Por fin llegó Aragorn a lo alto de la arcada que coronaba las grandes puertas, indiferente a los dardos del enemigo. Mirando hacia adelante, vio que el cielo palidecía en el este. Alzó entonces la mano vacía, mostrando la palma, para indicar que deseaba parlamentar.
Los orcos vociferaban y se burlaban.
- ¡Baja! ¡Baja! - le gritaban -. Si quieres hablar con nosotros, ¡baja! ¡Tráenos a tu rey! Somos los guerreros Uruk-hai. Si no viene, iremos a sacarlo de su guarida. ¡Tráenos al cobardón de tu rey!

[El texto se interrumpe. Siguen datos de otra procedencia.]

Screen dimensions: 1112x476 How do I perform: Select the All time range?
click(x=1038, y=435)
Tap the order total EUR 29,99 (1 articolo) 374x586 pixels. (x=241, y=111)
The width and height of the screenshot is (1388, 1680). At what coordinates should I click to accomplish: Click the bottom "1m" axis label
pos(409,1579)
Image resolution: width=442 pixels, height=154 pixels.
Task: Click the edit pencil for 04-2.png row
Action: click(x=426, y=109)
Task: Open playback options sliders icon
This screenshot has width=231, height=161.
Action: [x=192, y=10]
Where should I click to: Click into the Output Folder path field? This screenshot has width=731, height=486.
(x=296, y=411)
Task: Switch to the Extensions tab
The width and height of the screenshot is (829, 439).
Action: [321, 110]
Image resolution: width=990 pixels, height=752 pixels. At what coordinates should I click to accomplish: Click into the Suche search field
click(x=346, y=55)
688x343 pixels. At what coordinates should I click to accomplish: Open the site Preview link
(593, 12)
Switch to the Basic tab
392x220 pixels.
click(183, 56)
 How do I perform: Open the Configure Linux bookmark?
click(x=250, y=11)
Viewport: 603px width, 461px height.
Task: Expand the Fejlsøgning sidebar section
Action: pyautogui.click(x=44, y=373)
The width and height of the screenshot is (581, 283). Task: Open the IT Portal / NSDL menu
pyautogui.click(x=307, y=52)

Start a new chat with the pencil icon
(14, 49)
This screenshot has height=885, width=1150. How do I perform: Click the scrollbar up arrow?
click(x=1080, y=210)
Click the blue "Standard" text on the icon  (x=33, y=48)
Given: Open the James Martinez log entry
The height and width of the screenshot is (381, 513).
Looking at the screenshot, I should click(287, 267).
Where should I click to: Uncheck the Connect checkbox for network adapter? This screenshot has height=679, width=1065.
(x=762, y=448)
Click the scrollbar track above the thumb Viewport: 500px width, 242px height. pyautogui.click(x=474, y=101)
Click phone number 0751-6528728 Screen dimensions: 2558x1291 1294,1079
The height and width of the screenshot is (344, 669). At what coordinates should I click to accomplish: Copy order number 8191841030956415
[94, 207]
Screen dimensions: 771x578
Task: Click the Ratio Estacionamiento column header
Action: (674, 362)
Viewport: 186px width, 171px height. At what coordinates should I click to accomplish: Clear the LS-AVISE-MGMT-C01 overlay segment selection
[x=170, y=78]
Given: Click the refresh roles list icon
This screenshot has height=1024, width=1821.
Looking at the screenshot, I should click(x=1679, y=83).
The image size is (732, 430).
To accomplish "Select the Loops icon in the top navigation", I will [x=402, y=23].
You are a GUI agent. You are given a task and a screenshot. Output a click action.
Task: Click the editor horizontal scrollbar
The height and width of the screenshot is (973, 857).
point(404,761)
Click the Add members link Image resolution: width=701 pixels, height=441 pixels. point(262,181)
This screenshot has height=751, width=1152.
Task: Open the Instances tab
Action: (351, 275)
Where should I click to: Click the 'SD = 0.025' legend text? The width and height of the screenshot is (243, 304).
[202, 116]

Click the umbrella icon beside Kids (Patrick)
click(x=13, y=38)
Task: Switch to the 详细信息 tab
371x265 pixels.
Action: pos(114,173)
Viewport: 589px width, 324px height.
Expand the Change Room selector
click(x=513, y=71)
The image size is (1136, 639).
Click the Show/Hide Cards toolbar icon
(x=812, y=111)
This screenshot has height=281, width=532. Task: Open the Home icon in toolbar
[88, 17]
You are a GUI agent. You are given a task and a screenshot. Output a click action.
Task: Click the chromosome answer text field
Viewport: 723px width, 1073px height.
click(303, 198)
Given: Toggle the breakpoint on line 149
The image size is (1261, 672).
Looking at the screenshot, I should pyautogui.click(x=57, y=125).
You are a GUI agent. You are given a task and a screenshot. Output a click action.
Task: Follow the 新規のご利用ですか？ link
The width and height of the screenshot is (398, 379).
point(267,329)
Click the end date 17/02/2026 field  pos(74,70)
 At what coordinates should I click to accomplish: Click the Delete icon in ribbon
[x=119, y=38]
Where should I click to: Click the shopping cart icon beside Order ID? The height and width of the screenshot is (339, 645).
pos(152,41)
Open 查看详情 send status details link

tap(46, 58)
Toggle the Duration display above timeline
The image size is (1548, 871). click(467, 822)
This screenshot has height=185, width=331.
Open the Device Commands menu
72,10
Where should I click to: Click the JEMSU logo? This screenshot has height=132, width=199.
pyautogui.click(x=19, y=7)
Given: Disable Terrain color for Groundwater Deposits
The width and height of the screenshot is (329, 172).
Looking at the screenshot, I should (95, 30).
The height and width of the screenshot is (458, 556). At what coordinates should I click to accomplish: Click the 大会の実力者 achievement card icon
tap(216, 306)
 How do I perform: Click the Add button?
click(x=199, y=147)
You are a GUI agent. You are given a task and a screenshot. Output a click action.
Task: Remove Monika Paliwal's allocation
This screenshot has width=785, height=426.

- El rey saldrá o no, según sea su voluntad - dijo Aragorn.
- Entonces ¿qué haces tú aquí? - le dijeron - ¿Qué miras? ¿Quieres ver la grandeza de nuestro ejército? Somos los guerreros Uruk-hai.
- He salido a mirar el alba - dijo Aragorn.
- ¿Qué tiene que ver el alba? - se mofaron los orcos -. Somos los Uruk-hai; no dejamos la pelea ni de noche ni de día, ni cuando brilla el sol o ruge la tormenta. Venimos a matar, a la luz del sol o de la luna. ¿Qué tiene que ver el alba?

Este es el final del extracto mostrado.